Outside of combat, the campaign has a linear, level-based structure. Chai will explore a variety of locations across the island, though most of them feature a robotic/laboratory feel. The level design is streamlined, with occasional platforming. The controls feel a bit stiff, but the platforming is rarely demanding or requires precision, so it's not an issue. There are occasional hidden detours that contain more Gears to collect (the game's currency), and items that increase your overall health and Reverb gauges. Health does not auto regenerate, so exploration helps to be better prepared for the next fight. The levels have decent variety, though the game has a predictable mix of exploration and combat rooms. The fights are usually contained to a room/arena, which is artificially enclosed until the end of the encounter. You are graded for each fight, though there are no online leaderboards.
The collected Gears can be spent at your hideout hub between missions, and sometimes during. You can unlock basic new fight combos, as well as more special attacks, or just increase your gauges. There is also a chip system – letting you buy and equip a variety of passive boosts. The boosts include reducing cooldowns for your partner attacks, giving you a chance to recover health or deal back damage for parries, and so on. It's a fairly typical but well implemented system. There's also a mechanic where you can find containers of Reverb that can be used later to refill the gauge, but it seems like an afterthought.

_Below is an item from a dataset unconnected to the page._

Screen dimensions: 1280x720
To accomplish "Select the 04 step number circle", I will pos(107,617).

The game runs its course over about 8 to 10 hours, with great pacing to keep players engaged throughout. That in itself already makes it a good experience for the $30 US asking price – but there is even more to do after the story concludes. The game leaves a few doors locked on some levels to create a mini post-game storyline to chase, as you can replay any level, perhaps to improve your score or try a higher difficulty. There are also tons of challenges to tackle, which award you Gears to spend, reveal a large mural, and also special tickets in the post-game. These tickets can be spent on visual customizations, or changing the music in your hideout. What's more – a new Rhythm Tower mode gets unlocked, where you can fight to your heart's content for as long as possible to earn more Gears.
Regardless of what you're doing, you are likely to be smitten by the game's excellent presentation. Aside from the strong sound design and audio effects, the visuals are simply sublime. The cel-shaded, cartoon-like style is amazingly well executed, and perfectly matches the game's story and characters. The cutscenes are fantastic and the transition to in-game visuals is almost unnoticeable. The game is full of color and detailed environments – though it can sometimes look too busy. Truly, it's a visual treat, and the game runs without any performance issues on Xbox Series X.

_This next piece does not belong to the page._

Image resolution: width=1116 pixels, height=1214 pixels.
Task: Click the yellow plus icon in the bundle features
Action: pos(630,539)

Hi-Fi Rush is something very different from Tango Gameworks and it shows their versatility as a developer. It's also their best game to date. The well-paced story and fun characters are supported by excellent writing and fantastic presentation quality. Deep combat is engaging and mixes decently well with a rhythm mechanic, making it exciting but also occasionally overbearing for players who dislike quick time events. It's also not a game focused on music as much as others in the sub-genre, rather using the rhythm for the sake of its unique fighting engine. Still, with such an enjoyable light-hearted adventure and plenty of content, Hi-Fi Rush is an easy recommendation for almost any third-person action game fan.